Aimée hizo una pausa: ahora venía la parte fea.
– Kaseem había vuelto a Argelia. Ganaba dinero abasteciendo al ejército de alguna manera. Pero no lo sabías. Hace seis años, Sylvie volvió a entrar en tu vida.
Philippe negó con la cabeza.
– No era mi amante.
– Lo sé. Te convenció para que financiaras esta misión humanitaria mientras te inflaba tu cuenta bancaria. El proyecto revitalizó el sector 196, una tierra devastada y estéril desde la guerra de Argelia en los sesenta. Se pudo proporcionar sistemas de riego, trazar un nuevo mapa de la región, construir carreteras, una central eléctrica y viviendas. Después de todo, pensabas que ayudaba a los más afectados. Creías en la misión, querías que tuviera éxito. Era para las tribus desprotegidas del bled, no para los políticos ni los militares. Creíste a Kaseem. También Sylvie y Hamid. Era tu amigo. Tu viejo amigo.

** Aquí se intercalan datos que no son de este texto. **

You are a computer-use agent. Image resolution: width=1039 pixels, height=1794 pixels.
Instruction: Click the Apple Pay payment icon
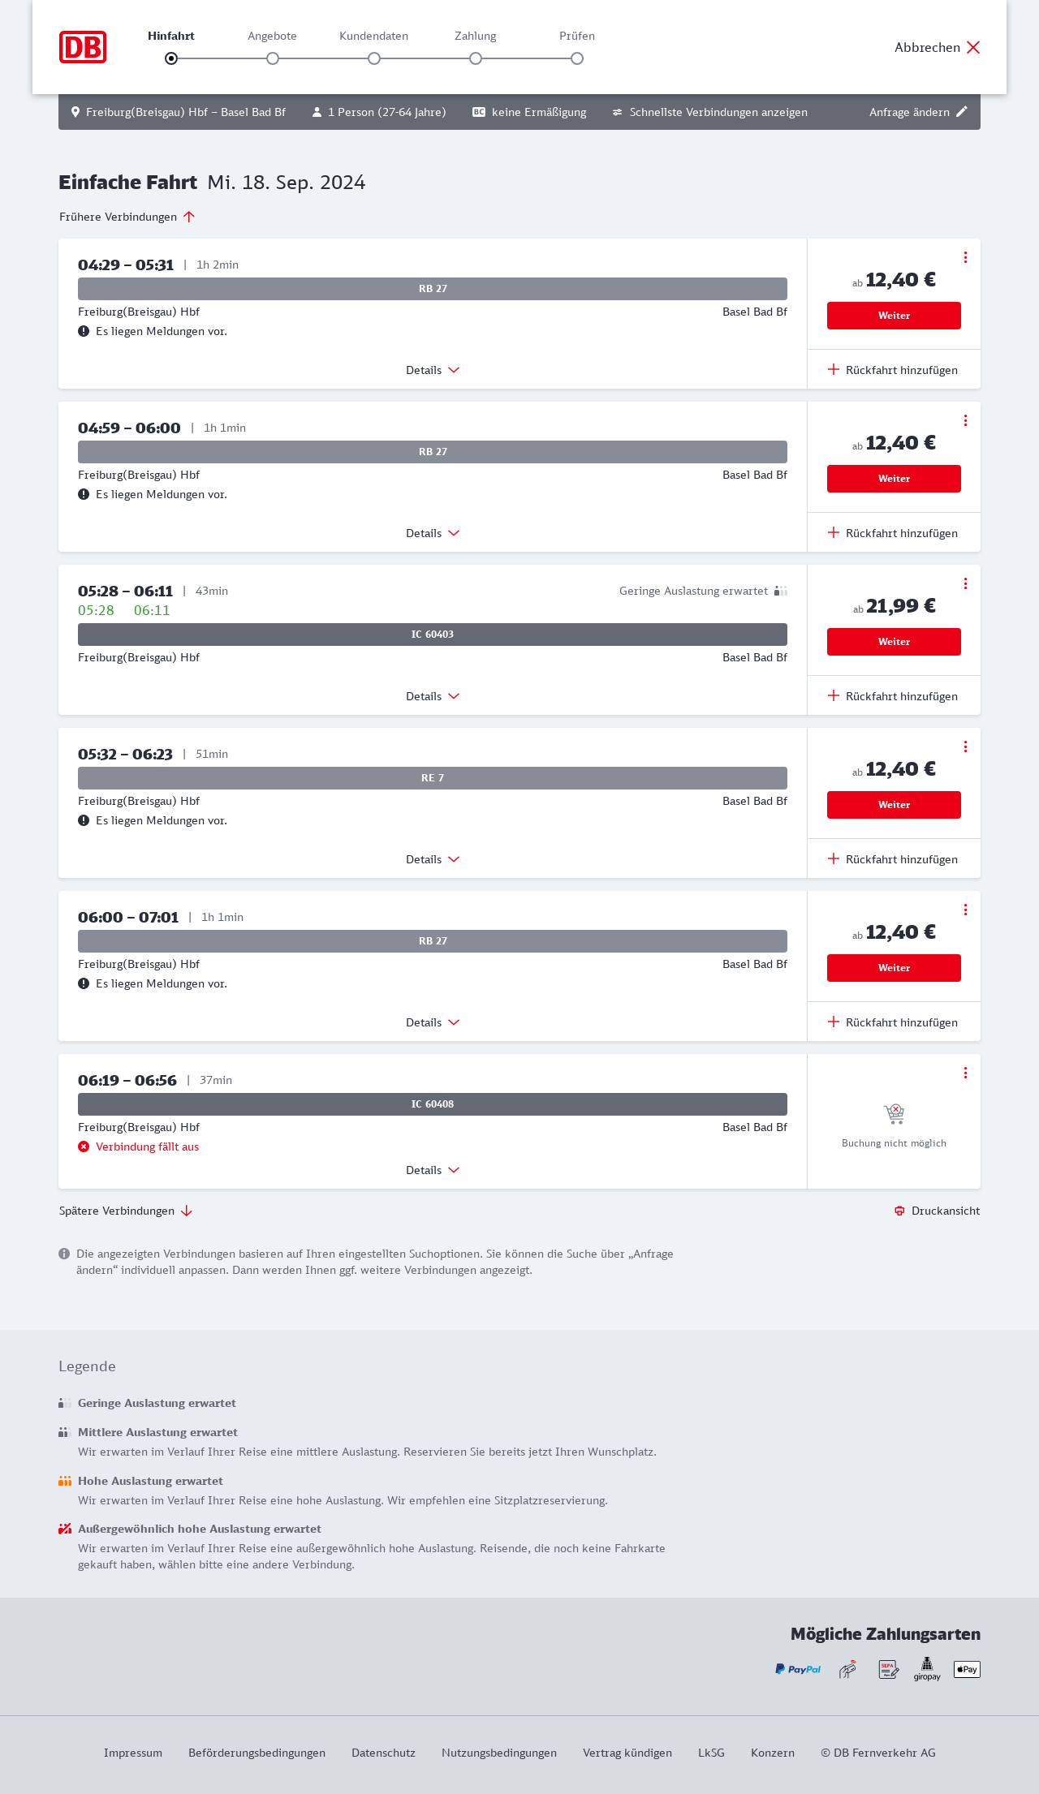(967, 1669)
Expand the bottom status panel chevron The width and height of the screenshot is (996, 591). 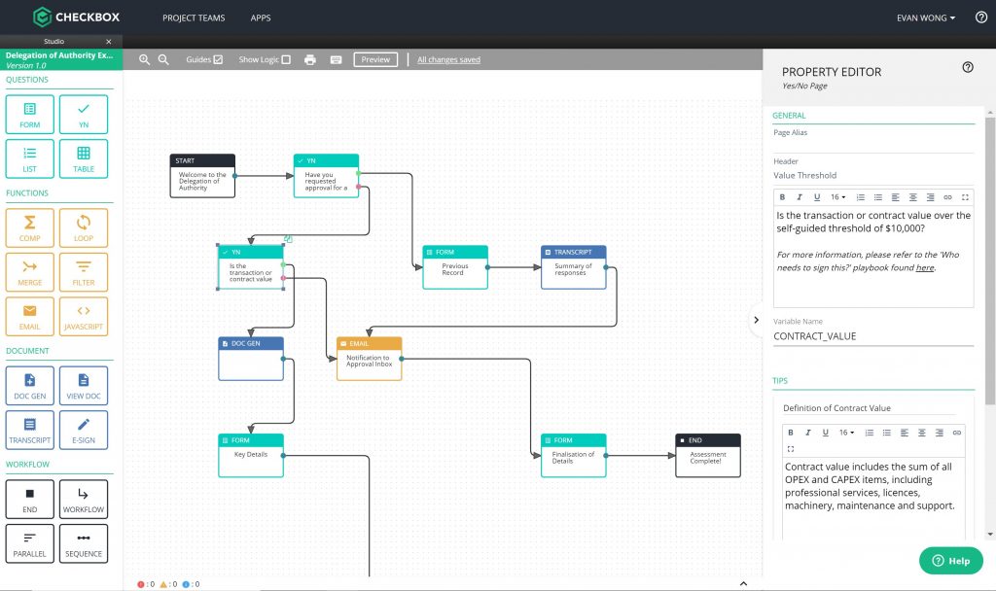coord(743,583)
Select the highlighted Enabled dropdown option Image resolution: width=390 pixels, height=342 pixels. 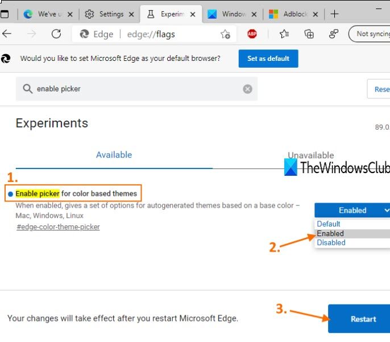330,233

Philippe le estaba prestando atención, estaba llegando a él.
– Pero entonces te topaste con la realidad cuando aparecieron las fotos XT196. No había ni nuevos asentamientos, ni carreteras, ni campos regados.
Sólo ejecuciones del escuadrón de la muerte y armas para los militares. Sylvie rápidamente sintió remordimientos. Tú también, Philippe. Pero Dédé, uno de los mecs contratados por el General, la hizo saltar por los aires cuando amenazó con sacar la verdad a la luz.
El negó con la cabeza.
– Dejaste de financiar el proyecto. Por eso estás escondiendo a Anaïs -continuó ella-. Planeaban secuestrarla, usarla como cebo para obligarte a financiar el proyecto. Pero me metí en medio.
La mirada de Philippe ardía de ira.
– ¡Tú siempre estás en medio!
Se abrió la puerta y la luz del pasillo iluminó la estancia.
– Philippe, te estamos esperando -dijo Guittard, el hombre rubio que recordaba de la cocina de Philippe. Ignoró a Aimée, y miró de frente a Philippe golpeando el suelo con sus mocasines de marca-. Han presentado la resolución. ¡Levántate, hombre! A menos que propongas otra iniciativa, la misión se va por el pissoir.
– ¿Y por qué no, monsieur?-dijo ella.
Pero ya se habían ido.
Habían asesinado a dos mujeres, pero eso no parecía influir en el buen funcionamiento del gobierno. El dinero sí. Por lo menos la misión no sería financiada. Pero alguien tenía que pagar, se dijo Aimée.